* [PROMPT] The records below should be printed once more, exactly as they appear.

* [DATA]
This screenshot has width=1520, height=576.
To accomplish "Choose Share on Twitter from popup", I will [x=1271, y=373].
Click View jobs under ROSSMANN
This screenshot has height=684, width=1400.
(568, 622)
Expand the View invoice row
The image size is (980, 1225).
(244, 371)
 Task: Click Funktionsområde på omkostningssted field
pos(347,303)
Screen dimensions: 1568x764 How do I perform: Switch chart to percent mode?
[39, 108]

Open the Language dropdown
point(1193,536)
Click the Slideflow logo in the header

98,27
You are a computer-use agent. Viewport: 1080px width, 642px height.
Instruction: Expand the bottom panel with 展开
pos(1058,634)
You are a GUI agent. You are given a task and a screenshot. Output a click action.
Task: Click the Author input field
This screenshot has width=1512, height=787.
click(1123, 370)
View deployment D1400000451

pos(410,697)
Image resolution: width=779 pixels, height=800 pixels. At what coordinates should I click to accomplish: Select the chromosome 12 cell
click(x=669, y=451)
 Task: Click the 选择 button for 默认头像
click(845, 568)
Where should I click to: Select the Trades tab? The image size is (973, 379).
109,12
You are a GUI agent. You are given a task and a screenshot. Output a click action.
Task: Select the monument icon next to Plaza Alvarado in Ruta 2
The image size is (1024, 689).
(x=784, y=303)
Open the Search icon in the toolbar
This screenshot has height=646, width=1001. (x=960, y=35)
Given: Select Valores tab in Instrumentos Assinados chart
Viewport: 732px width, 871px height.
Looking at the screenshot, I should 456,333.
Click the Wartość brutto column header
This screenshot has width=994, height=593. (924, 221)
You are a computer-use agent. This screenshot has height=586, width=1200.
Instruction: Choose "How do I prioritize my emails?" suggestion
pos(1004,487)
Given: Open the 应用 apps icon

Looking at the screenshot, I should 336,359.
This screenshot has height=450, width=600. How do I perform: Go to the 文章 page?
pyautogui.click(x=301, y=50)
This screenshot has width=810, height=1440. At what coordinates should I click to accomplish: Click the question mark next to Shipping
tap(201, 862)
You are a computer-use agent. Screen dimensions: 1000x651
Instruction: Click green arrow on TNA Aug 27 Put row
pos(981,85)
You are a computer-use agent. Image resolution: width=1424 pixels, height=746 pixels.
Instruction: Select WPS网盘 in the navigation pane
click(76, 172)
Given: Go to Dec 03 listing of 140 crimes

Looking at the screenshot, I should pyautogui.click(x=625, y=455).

* [TASK ANSWER]
This screenshot has width=1520, height=576.
To accomplish "Choose Share on Twitter from popup", I will [x=1271, y=373].
Click View jobs under ROSSMANN
This screenshot has height=684, width=1400.
(568, 622)
Expand the View invoice row
The image size is (980, 1225).
(244, 371)
 Task: Click Funktionsområde på omkostningssted field
pos(347,303)
Screen dimensions: 1568x764 How do I perform: Switch chart to percent mode?
[39, 108]

Open the Language dropdown
point(1193,536)
Click the Slideflow logo in the header

98,27
You are a computer-use agent. Viewport: 1080px width, 642px height.
Instruction: Expand the bottom panel with 展开
pos(1058,634)
You are a GUI agent. You are given a task and a screenshot. Output a click action.
Task: Click the Author input field
This screenshot has width=1512, height=787.
click(1123, 370)
View deployment D1400000451

pos(410,697)
Image resolution: width=779 pixels, height=800 pixels. At what coordinates should I click to accomplish: Select the chromosome 12 cell
click(x=669, y=451)
 Task: Click the 选择 button for 默认头像
click(845, 568)
Where should I click to: Select the Trades tab? The image size is (973, 379).
109,12
You are a GUI agent. You are given a task and a screenshot. Output a click action.
Task: Select the monument icon next to Plaza Alvarado in Ruta 2
The image size is (1024, 689).
(x=784, y=303)
Open the Search icon in the toolbar
This screenshot has height=646, width=1001. (x=960, y=35)
Given: Select Valores tab in Instrumentos Assinados chart
Viewport: 732px width, 871px height.
Looking at the screenshot, I should 456,333.
Click the Wartość brutto column header
This screenshot has width=994, height=593. (924, 221)
You are a computer-use agent. This screenshot has height=586, width=1200.
Instruction: Choose "How do I prioritize my emails?" suggestion
pos(1004,487)
Given: Open the 应用 apps icon

Looking at the screenshot, I should 336,359.
This screenshot has height=450, width=600. How do I perform: Go to the 文章 page?
pyautogui.click(x=301, y=50)
This screenshot has width=810, height=1440. At what coordinates should I click to accomplish: Click the question mark next to Shipping
tap(201, 862)
You are a computer-use agent. Screen dimensions: 1000x651
Instruction: Click green arrow on TNA Aug 27 Put row
pos(981,85)
You are a computer-use agent. Image resolution: width=1424 pixels, height=746 pixels.
Instruction: Select WPS网盘 in the navigation pane
click(76, 172)
Given: Go to Dec 03 listing of 140 crimes

Looking at the screenshot, I should pyautogui.click(x=625, y=455).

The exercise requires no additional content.